» WORK REQUEST
For the listing below, print exactly the lines from the line with "Viewport: 1568px width, 464px" to the line with "Where should I click to: Open", both included, and nothing beyond them.

» INPUT DATA
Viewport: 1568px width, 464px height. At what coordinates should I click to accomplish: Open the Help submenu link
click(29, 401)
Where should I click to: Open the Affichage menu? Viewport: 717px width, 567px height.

...

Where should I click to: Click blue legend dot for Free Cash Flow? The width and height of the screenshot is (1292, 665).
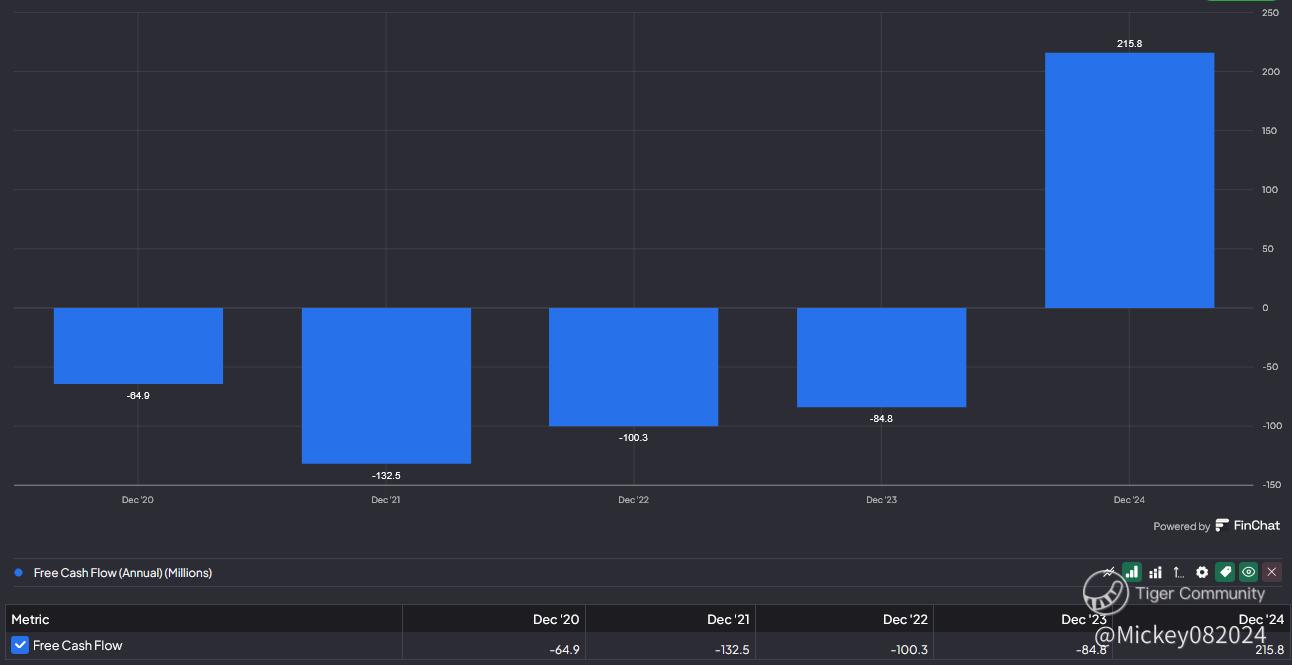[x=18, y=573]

» RESULT OF THIS TASK
Viewport: 1568px width, 464px height. At what coordinates should I click to accomplish: Open the Help submenu link
click(29, 401)
Where should I click to: Open the Affichage menu? Viewport: 717px width, 567px height.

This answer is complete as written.